Sustainable Fitch’s recent report, Biodiversity in ESG: Focus on Impact Grows, shows increased prioritization of biodiversity in ESG reporting, especially amidst continued concerns surrounding ecosystem degradation and natural capital.

Most companies’ ESG strategies include climate or net-zero goals, but the report explains how many companies have started to incorporate “nature positive” biodiversity investing as well.

Nature positive practices include supporting projects such as reforestation, regenerative agriculture, and conservation efforts, to name a few. Nature’s essential role in the global economy has become increasingly relevant as natural capital erodes due to overexploitation, pollution, and land use. According to a Robeco survey, over half of the polled companies responded that biodiversity would be a “significant factor” in their investment policy in the next two years.

Policy has been a major driver of increased investor concern with biodiversity, most notably the Kunming-Montreal Global Biodiversity Framework, signed by over 190 countries at the UN Biodiversity Conference in 2022. Some jurisdictions, including the European Union, have started to require biodiversity reporting standards from companies.
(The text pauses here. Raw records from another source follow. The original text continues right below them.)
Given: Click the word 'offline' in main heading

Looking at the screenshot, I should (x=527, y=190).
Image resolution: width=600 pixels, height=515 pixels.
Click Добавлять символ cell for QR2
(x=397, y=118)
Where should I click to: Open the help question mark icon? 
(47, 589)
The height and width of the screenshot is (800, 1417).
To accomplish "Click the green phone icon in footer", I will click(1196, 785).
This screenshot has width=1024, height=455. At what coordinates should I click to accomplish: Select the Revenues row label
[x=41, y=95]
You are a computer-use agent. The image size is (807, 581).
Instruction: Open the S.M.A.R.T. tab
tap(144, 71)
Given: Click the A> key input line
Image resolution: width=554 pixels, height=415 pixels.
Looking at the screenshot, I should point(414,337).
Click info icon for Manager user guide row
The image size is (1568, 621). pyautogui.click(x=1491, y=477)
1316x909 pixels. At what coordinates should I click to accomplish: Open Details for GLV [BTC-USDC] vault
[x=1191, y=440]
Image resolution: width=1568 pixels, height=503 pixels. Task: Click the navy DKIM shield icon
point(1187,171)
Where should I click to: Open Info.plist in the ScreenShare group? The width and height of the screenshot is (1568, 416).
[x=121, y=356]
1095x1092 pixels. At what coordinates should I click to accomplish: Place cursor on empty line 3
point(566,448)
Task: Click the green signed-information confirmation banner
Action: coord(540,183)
The report also explains a rise in opportunities, specifically, for investors to align with UN Sustainable Development Goals (SDGs), including SDG14, Life Below Water, and SDG15, Life on Land.

Although the last few years have seen a sharp rise in biodiversity-related labeled bonds, the Paulson Institute has identified a financing gap of about $700 billion a year leading up to 2030 in order to halt and reverse biodiversity loss. Therefore, private capital must flow into the segment even more in the years to come.

Nature-Based ESG Investing and Targets Becoming Mainstream, Potential Challenges

Industry initiatives are currently at work to bring nature-based targets into the same arena as climate targets and other major ESG categories. For instance, the Nature Action 100 initiative plans to mirror the approach of Climate Action 100+, which directs investing to corporations with the highest emissions cuts. Nature Action 100 would similarly publish a list of companies with the largest impacts on nature, along with their demands to set targets and nature-related disclosures.

The Sustainable Fitch report identifies sectors that most impact nature, including metal and mining, chemicals, food production, distribution, and retail. Importantly, the report emphasizes that, especially for these industries, offsetting is not a viable target-setting framework when it comes to nature, according to the Science Based Targets Network.

Nature-based reporting maintains some difficulties in terms of standardized metrics as it’s still a comparatively new practice. Much like the rest of ESG reporting, standardization is expected to improve as the practice becomes more widespread.